**Exercise task**
Copy the piece on operator precedence and grabbing strengths below word for word.

**Extract to read**
— Start —
We've all heard about "order of operations," which tells us how to treat syntax like a * b + c * d ^ e ^ f / g as if it were (a * b) + ((c * (d ^ (e ^ f))) / g). For the sake of example we're using ^ for exponentiation, because that's right-associative.
We can specify precedence levels for binary operators by giving them numbers and telling whether they're left or right associative.
+, - : 10, left *, / : 20, left ^ : 30, right
The operators with higher precedence get their neighbors attached to them first, and ties are resolved based on left/right associativity. But here's what I do. Instead of saying "left" and "right," specify "left-precedence" and "right-precedence" values, or "grabbing-strengths," that say how hard an operator grabs at its neighbor.
+, - : 104, 106 *, / : 204, 206 ^ : 306, 304
We can see the grabbing strengths in action:
a 204*206 b 104+106 c 204*206 d 306^304 e 306^304 f 204/206 g
Based on the grabbing strengths,
(Hold on. You might be bored. Skip to non-associative operators if you want to skip the hum-drum rehash of precedence climbing.)
What happens next? Operators that successfully pull both of their neighbors inward will "win." We parenthesize those sub-expressions first:
(a * b) 104+106 c 204*206 d 306^304 (e ^ f) 204/206 g
And then we keep parenthesizing winners until we're done:
(a * b) 104+106 c 204*206 (d ^ (e ^ f)) 204/206 g
(a * b) 104+106 (c * (d ^ (e ^ f))) 204/206 g
(a * b) 104+106 ((c * (d ^ (e ^ f))) / g)
— End —
**Collected data**
— Start —
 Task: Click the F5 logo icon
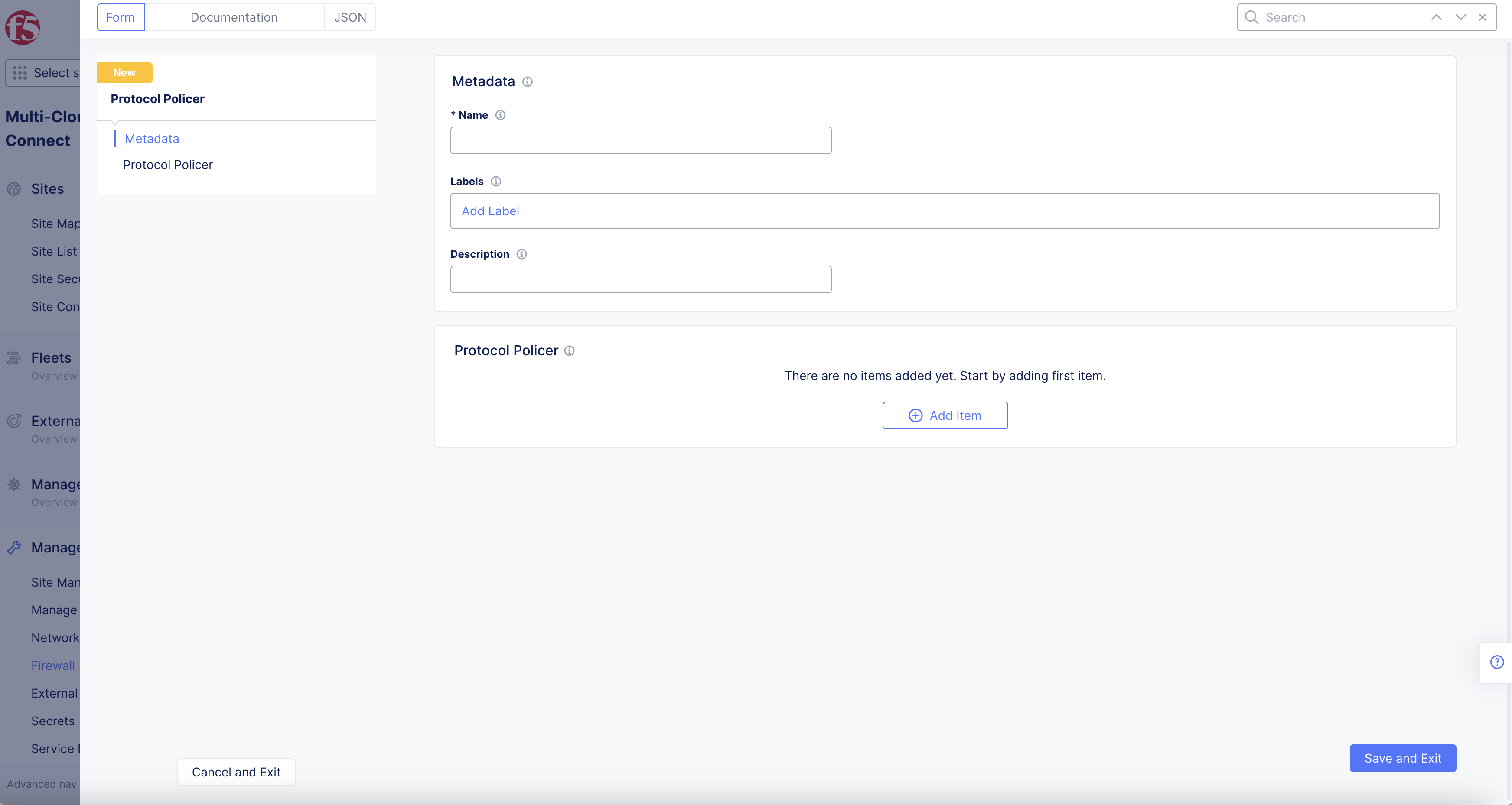coord(22,27)
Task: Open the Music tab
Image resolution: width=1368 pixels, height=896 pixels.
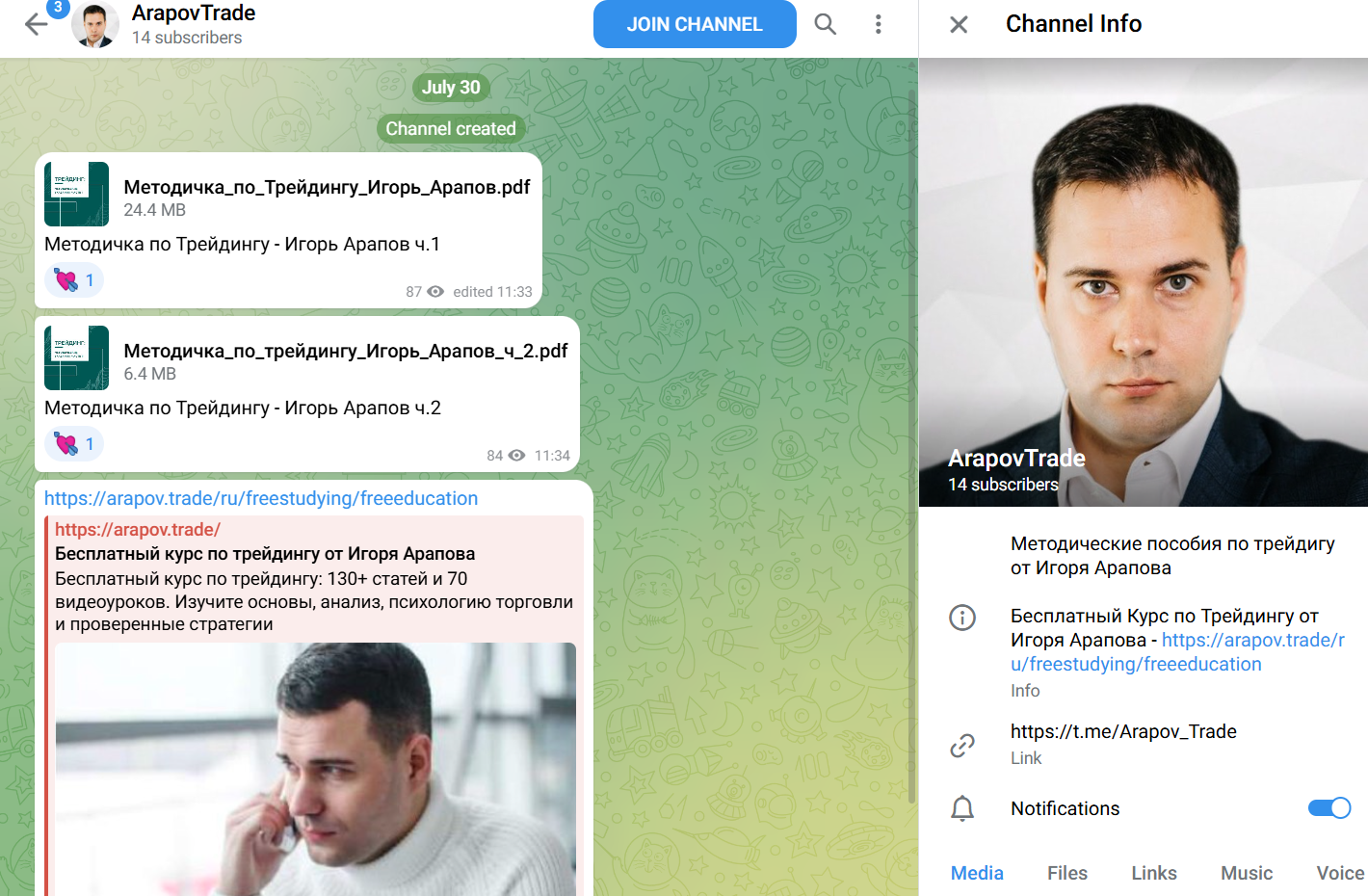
— End —
**Reply to the task**
We've all heard about "order of operations," which tells us how to treat syntax like a * b + c * d ^ e ^ f / g as if it were (a * b) + ((c * (d ^ (e ^ f))) / g). For the sake of example we're using ^ for exponentiation, because that's right-associative.
We can specify precedence levels for binary operators by giving them numbers and telling whether they're left or right associative.
+, - : 10, left *, / : 20, left ^ : 30, right
The operators with higher precedence get their neighbors attached to them first, and ties are resolved based on left/right associativity. But here's what I do. Instead of saying "left" and "right," specify "left-precedence" and "right-precedence" values, or "grabbing-strengths," that say how hard an operator grabs at its neighbor.
+, - : 104, 106 *, / : 204, 206 ^ : 306, 304
We can see the grabbing strengths in action:
a 204*206 b 104+106 c 204*206 d 306^304 e 306^304 f 204/206 g
Based on the grabbing strengths,
(Hold on. You might be bored. Skip to non-associative operators if you want to skip the hum-drum rehash of precedence climbing.)
What happens next? Operators that successfully pull both of their neighbors inward will "win." We parenthesize those sub-expressions first:
(a * b) 104+106 c 204*206 d 306^304 (e ^ f) 204/206 g
And then we keep parenthesizing winners until we're done:
(a * b) 104+106 c 204*206 (d ^ (e ^ f)) 204/206 g
(a * b) 104+106 (c * (d ^ (e ^ f))) 204/206 g
(a * b) 104+106 ((c * (d ^ (e ^ f))) / g)